ILF Soroti Sisi Halal dan Haram Uang Kripto

author surabayapagi.com

- Pewarta

Minggu, 20 Jun 2021 11:30 WIB

ILF Soroti Sisi Halal dan Haram Uang Kripto

i

Pendiri Islamic Law Firm (ILF), Yenny Wahid. SP/ JKT

SURABAYAPAGI.com, Jakarta - Islamic Law Firm (ILF) saat ini tengah menyoroti pandangan masyarakat mengenai sisi halal dan haram uang kripto yang tengah naik daun. Sebagian masyarakat menilai uang kripto halal, namun sebaliknya, ada juga yang menilai uang kripto haram.

"Kaum Muslim di berbagai belahan dunia termasuk di Indonesia masih menghadapi pro-kontra dari segi kehalalan dan keharamannya," kata Pendiri Islamic Law Firm (ILF), Yenny Wahid, Minggu (20/6/2021).

Baca Juga: Pasar Malem Tjap Toendjoengan Jadi Penggerak Ekonomi Lokal

Putri Presiden ke-4 Indonesia, Abdurrahman Wahid atau Gus Dur, itu mengatakan bahwa uang kripto dinilai halal oleh sebagian pihak karena transaksinya tidak dikenakan biaya apapun.

Transaksi uang kripto sendiri bisa bebas dari biaya karena menggunakan skema blockchain atau jaringan peer-to-peer. Sementara itu, transaksi uang rupiah di sistem perbankan menggunakan sistem berbiaya.

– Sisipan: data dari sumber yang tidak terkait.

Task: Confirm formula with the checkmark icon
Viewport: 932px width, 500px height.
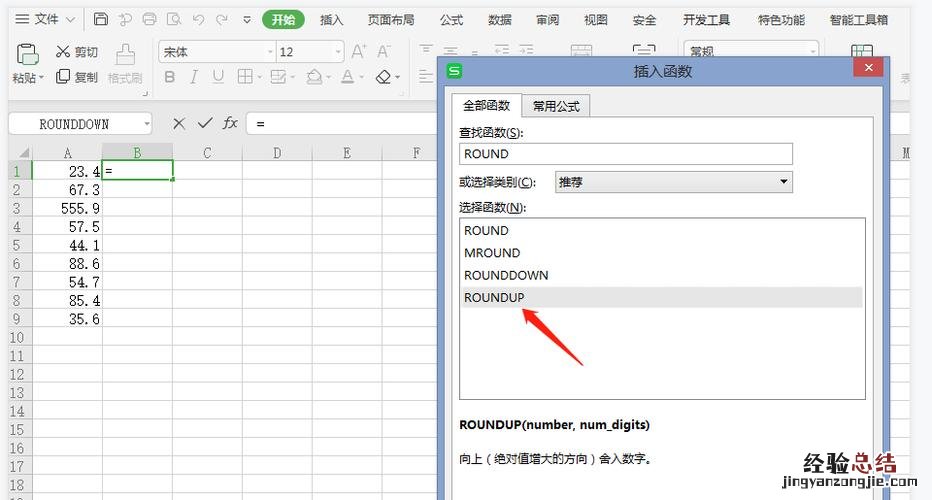Action: [205, 123]
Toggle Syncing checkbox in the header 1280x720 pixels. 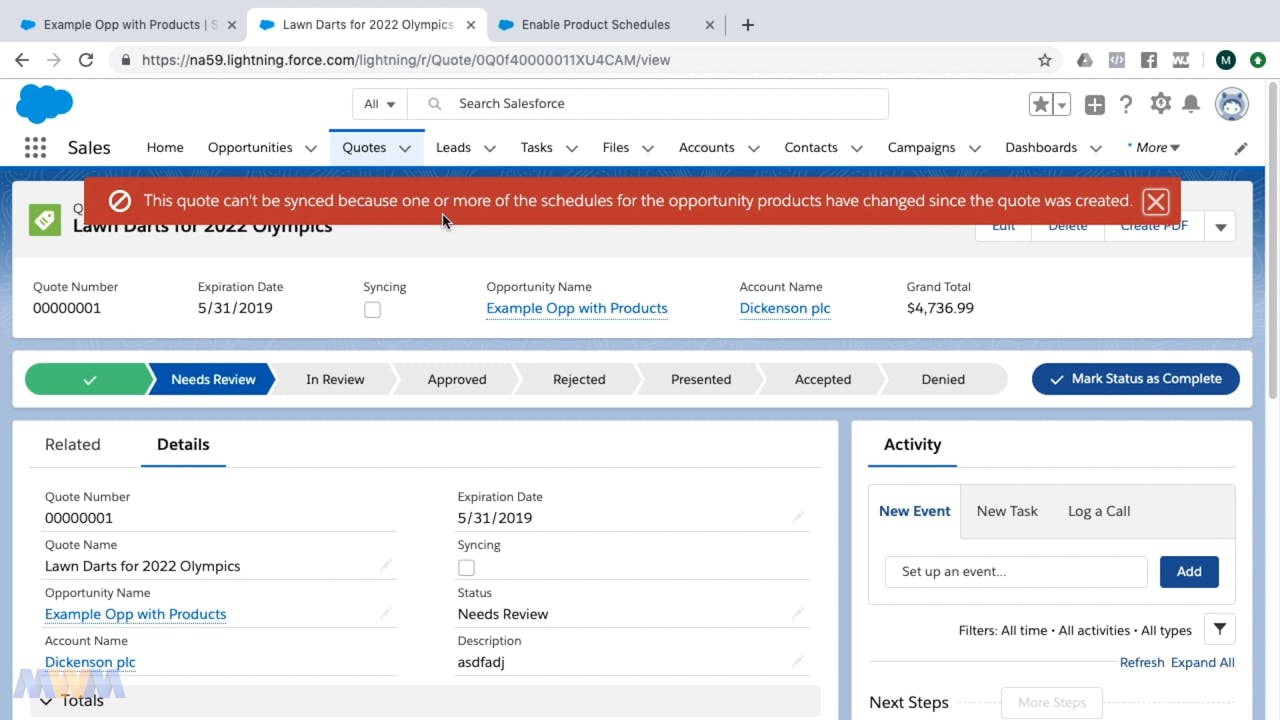[372, 310]
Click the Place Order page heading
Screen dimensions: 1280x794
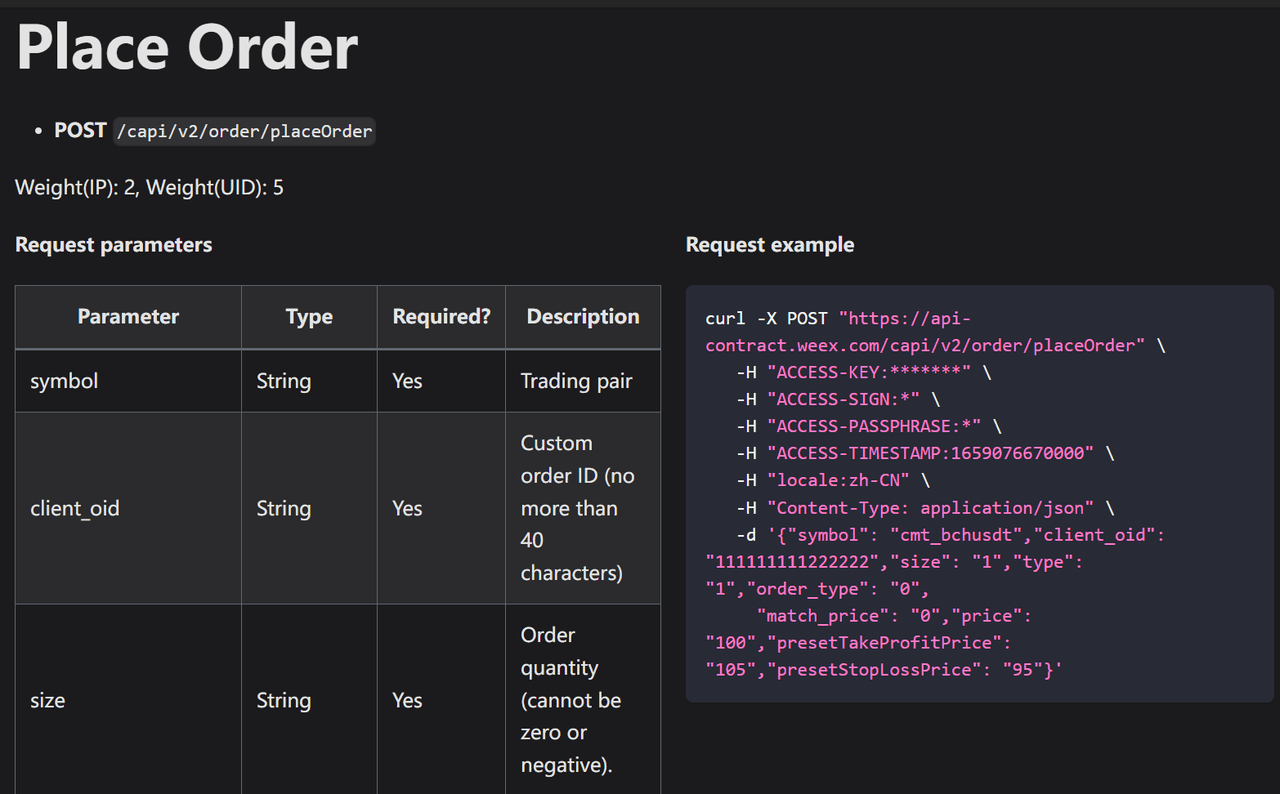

"Yang pasti transaksi uang kripto tanpa perantara," ujarnya.

Selain itu, aset kripto bisa dikatakan haram jika mengandung gharar, yakni ketidakpastian dalam transaksi, di mana mata uang digital ini volatilitasnya tinggi karena harganya bisa naik dan turun secara drastis.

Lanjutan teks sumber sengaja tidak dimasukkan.